#### Task goal:
Repeat every line of the data exactly; the pictures stay out.

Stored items
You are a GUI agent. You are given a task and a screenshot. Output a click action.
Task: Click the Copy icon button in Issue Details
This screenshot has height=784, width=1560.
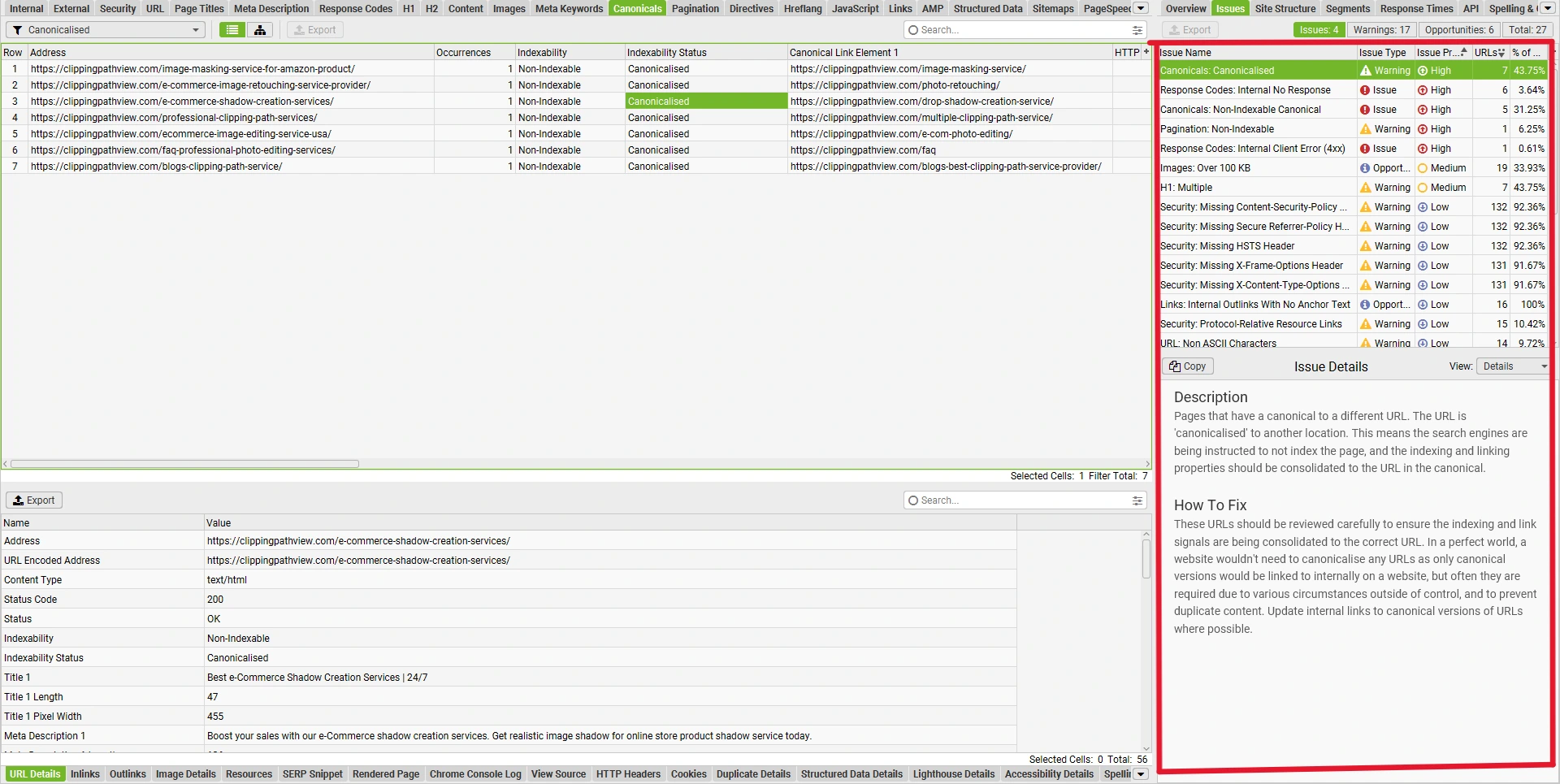[x=1187, y=366]
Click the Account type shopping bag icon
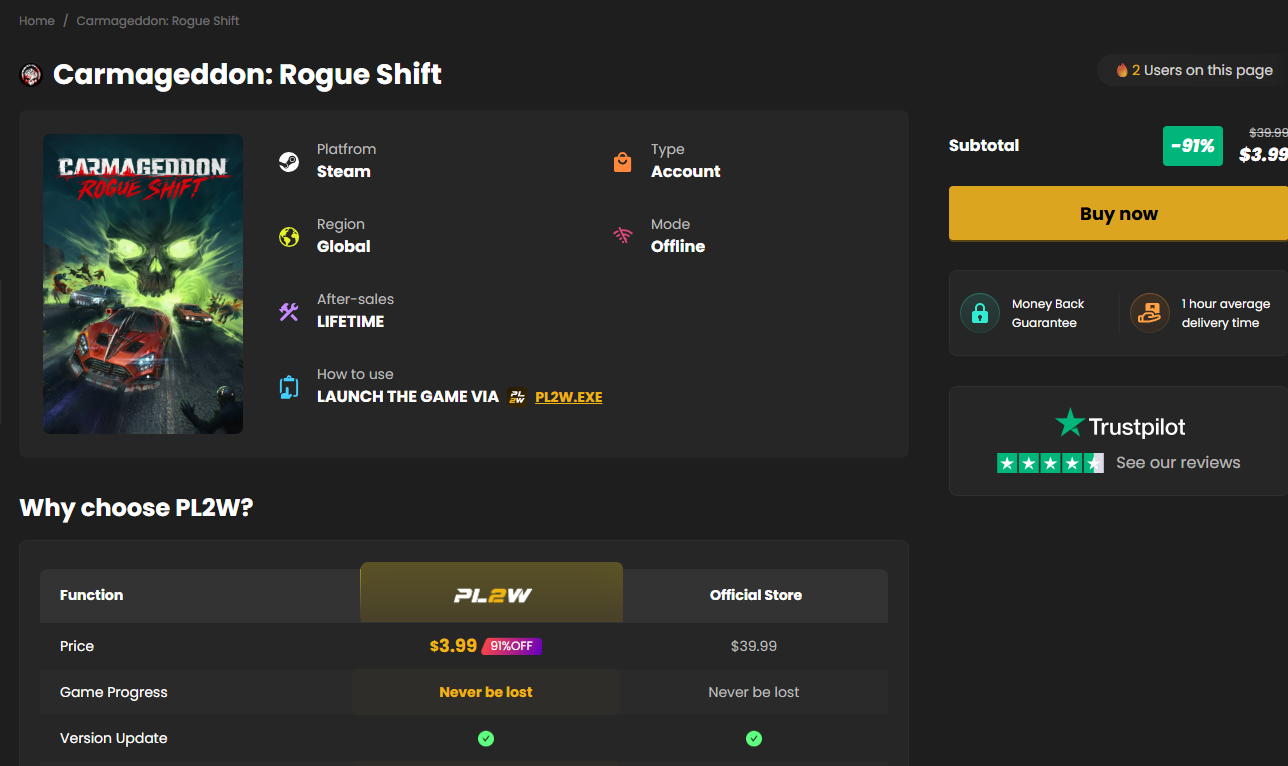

#### Response area:
You are a GUI agent. You are given a task and a screenshot. Output a click action.
Task: Click the Copy icon button in Issue Details
This screenshot has height=784, width=1560.
[x=1187, y=366]
Click the Account type shopping bag icon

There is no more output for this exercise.